Exploratory Evaluation of Neopterin and Chitotriosidase as Potential Circulating Biomarkers for Colorectal Cancer.
Andra CiocanRăzvan A CiocanNadim Al HajjarAndreea M BeneaStanca Lucia PandreaCristina S CătanăCristina DruganValentin C OpreaDan Sebastian DîrzuSorana D BolboacăPublished in: Biomedicines (2023)
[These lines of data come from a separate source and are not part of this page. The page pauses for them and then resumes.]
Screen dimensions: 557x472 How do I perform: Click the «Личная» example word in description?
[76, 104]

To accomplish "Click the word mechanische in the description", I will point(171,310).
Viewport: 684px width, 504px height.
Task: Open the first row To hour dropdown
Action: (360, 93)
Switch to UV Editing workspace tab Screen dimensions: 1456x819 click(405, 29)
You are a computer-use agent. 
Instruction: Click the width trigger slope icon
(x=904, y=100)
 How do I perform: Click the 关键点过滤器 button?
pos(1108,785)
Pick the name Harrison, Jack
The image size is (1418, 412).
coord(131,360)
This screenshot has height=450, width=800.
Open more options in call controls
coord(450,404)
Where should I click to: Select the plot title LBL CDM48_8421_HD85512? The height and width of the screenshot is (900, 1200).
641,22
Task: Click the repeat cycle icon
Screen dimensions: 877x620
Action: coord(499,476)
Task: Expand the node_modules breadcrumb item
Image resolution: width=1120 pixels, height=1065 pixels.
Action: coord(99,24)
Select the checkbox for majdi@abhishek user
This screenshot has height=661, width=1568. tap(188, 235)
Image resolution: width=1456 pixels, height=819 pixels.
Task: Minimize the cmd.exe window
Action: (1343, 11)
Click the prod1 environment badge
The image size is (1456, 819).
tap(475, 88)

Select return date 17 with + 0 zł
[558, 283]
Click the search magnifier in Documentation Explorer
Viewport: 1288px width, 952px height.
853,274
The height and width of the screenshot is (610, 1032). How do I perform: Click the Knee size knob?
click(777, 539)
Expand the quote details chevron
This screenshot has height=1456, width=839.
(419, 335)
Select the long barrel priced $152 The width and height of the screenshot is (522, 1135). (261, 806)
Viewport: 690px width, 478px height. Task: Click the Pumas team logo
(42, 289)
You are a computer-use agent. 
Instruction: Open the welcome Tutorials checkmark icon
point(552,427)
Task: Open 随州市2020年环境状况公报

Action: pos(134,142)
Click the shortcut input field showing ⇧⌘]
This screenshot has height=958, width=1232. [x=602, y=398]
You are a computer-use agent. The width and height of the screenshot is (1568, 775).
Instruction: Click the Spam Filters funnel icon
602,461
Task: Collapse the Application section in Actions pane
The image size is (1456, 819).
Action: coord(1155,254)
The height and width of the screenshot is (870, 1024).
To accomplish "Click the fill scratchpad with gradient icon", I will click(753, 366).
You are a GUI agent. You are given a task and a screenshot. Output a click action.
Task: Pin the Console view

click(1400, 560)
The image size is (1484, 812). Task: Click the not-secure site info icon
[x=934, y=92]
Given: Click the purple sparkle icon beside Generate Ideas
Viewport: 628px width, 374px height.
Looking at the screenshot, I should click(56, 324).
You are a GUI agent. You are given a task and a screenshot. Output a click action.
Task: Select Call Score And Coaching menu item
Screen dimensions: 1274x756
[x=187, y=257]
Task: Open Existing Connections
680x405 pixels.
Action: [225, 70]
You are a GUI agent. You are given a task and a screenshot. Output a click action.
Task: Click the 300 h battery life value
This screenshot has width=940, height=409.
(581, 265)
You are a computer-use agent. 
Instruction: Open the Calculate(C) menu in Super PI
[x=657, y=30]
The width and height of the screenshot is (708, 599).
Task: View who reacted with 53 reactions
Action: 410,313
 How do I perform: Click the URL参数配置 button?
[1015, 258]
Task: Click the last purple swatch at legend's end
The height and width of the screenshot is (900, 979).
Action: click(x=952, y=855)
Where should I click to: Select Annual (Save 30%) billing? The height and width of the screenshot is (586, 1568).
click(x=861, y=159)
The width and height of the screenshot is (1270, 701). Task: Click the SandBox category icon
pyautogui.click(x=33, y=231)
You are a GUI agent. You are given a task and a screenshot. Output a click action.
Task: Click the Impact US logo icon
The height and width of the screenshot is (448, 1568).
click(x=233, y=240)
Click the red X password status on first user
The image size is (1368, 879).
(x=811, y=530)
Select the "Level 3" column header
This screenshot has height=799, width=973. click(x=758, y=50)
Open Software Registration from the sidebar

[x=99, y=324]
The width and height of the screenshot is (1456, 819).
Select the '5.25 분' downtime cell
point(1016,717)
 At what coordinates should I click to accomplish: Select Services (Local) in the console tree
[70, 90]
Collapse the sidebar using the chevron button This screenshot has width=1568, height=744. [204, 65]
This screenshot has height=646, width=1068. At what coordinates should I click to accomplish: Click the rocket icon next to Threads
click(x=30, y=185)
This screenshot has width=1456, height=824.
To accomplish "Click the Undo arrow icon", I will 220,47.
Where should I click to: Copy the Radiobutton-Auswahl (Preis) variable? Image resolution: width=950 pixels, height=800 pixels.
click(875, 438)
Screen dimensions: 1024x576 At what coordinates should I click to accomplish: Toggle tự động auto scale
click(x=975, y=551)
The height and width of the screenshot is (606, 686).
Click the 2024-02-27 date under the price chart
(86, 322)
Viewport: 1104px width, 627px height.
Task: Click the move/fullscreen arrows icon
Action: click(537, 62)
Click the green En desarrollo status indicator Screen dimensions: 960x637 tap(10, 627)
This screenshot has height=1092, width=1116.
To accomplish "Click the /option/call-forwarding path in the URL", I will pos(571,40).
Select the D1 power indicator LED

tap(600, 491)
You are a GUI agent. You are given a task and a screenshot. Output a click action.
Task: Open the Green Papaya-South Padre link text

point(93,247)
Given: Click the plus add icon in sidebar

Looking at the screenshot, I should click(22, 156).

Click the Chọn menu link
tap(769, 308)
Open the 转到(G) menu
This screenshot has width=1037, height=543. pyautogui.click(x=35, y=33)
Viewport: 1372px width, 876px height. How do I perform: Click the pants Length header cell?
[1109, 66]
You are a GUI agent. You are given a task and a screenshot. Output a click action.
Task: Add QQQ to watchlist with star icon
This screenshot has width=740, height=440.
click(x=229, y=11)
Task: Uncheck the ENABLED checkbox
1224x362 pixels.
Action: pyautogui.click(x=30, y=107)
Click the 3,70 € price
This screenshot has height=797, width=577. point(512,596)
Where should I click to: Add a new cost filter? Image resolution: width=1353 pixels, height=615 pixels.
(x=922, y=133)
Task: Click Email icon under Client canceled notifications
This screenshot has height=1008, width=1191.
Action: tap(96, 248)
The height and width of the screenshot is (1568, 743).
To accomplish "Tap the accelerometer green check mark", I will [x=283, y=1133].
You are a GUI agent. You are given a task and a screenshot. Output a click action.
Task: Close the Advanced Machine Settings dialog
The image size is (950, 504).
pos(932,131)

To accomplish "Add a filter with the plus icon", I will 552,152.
Chronic inflammation is demonstrated to play a direct role in carcinogenesis. Our exploratory study aimed to assess the potential added value of two inflammation biomarkers, chitotriosidase and neopterin, in follow-up evaluation of patients with colorectal cancer (CRC). An observational exploratory study was conducted. Patients with CRC and matched controls (1:1, age, sex, and living environment) were evaluated. The patients with CRC (CRC group) and controls were assessed at baseline (before surgical intervention for patients with CRC). Patients with CRC were also evaluated at 1-year follow-up. Significantly more patients with blood group A (54.5% vs. 25.0%) and smokers (50.0% vs. 22.7%) were in the CRC group. The serum values of chitotriosidase and neopterin were higher in CRC patients than in controls, but only neopterin reached the conventional level of statistical significance ( p -value = 0.015). The circulating chitotriosidase and neopterin values decreased significantly at 1-year follow-up ( p -value < 0.0001). Patients with higher N- and M-stage showed statistically significant higher levels of chitotriosidase and neopterin at baseline and 1-year follow-up ( p -values < 0.03). Circulating chitotriosidase levels also showed statistically significant differences regarding baseline and 1-year follow-up on patients with CRC and different differentiation grades ( p -values < 0.02). The circulating levels of neopterin significantly decreased at 1-year follow-up, indicating its potential as a prognostic marker. The circulating values of chitotriosidase and neopterin exhibit significant differences in patients with than without recurrences. Our results support further evaluation of chitotriosidase and neopterin as prognostic markers in patients with CRC.